Aquel viernes, junto al press banca, y bajo el póster de Steven Seagal, dos treintañeras no nos quitaron la vista de encima. Miraban. Sonreían. Volvían a mirar…
―¿Has visto a esas dos Faco?
―¡Vaya tetas qué tiene la morena!
―¡Qué cabrón eres! Te has fijado en la misma que yo… ¡Venga, una repetición más… qué están mirando! ¡Hoy follamos!
―¡Auumpp! ¡Ostia, un tirón! ¡Para, para! ¡Joder… puto hombro!
―Es que eres mu bestia, Faco… Metes muchos kilos, joder… Deja que te lo mire, anda.
Justo en el momento en el que comienzo a masajear el contracturado deltoides de Faco, se acercan las dos chicas y, con sus voces aterciopeladas, nos confiesan:
―¡Perdonad! Hacéis una pareja preciosa, enhorabuena por mostraros así de naturales.
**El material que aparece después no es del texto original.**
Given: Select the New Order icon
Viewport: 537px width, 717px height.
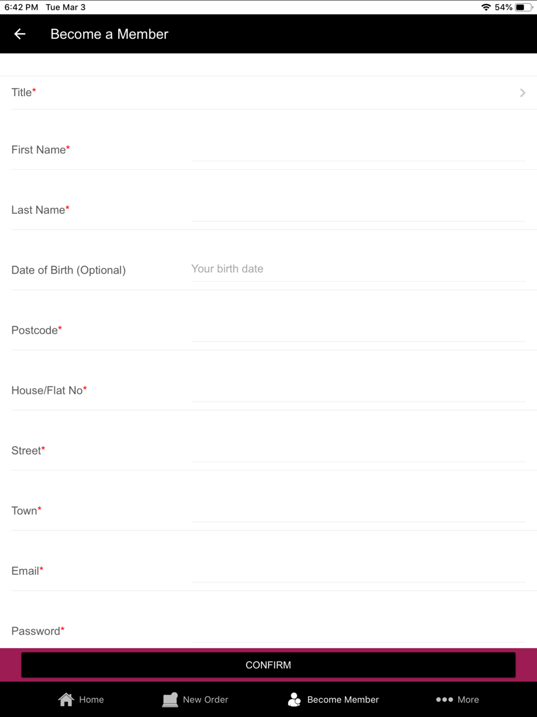Looking at the screenshot, I should click(x=170, y=699).
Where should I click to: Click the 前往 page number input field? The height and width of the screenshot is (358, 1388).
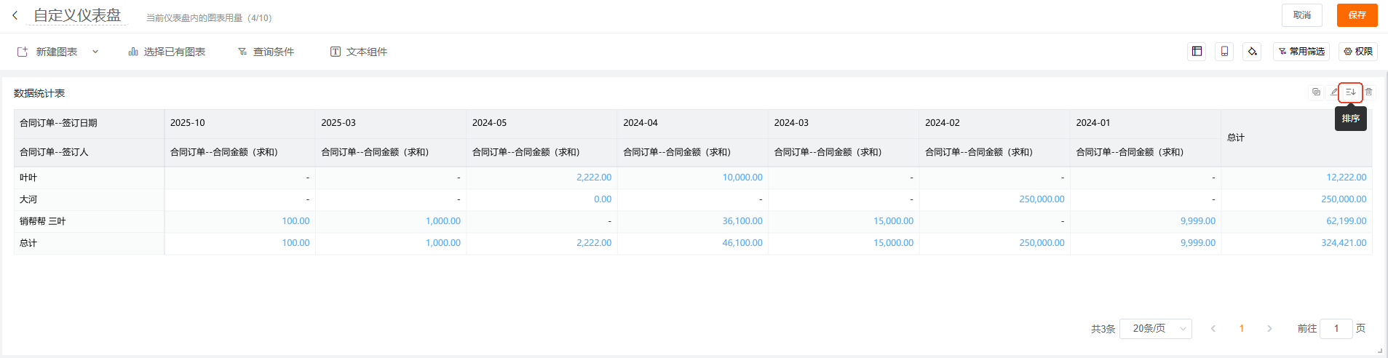tap(1336, 329)
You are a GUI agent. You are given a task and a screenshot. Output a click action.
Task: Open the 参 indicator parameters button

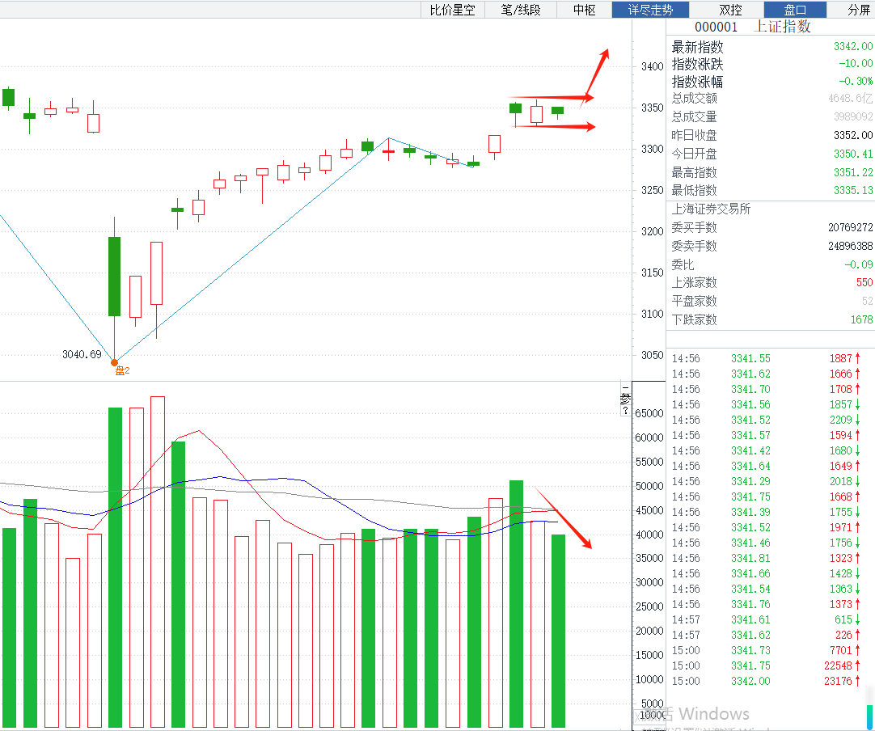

Nos quedamos petrificados. Al instante, mis manos saltaron de los hombros de Faco como si el mismísimo Zeus les hubiera lanzado un rayo justiciero. Colocándonos las camisetas sabedores de que la vida nos iba en ello, exclamamos:
―¡Eh, eh… qué nosotros no somos pareja!
―¡Pues no qué nos han tomado por maricones estas tías!
Para digerir tamaño fiasco, decidimos pasar el resto del fin de semana en la playa. Siempre y cuando, claro está, el 2Cv estuviera de acuerdo. Ataviados como si perteneciéramos al mismísimo Nirvana y con media destilería de Tennessee desperdigada por los asientos traseros, nos dispusimos a emprender nuestra particular odisea.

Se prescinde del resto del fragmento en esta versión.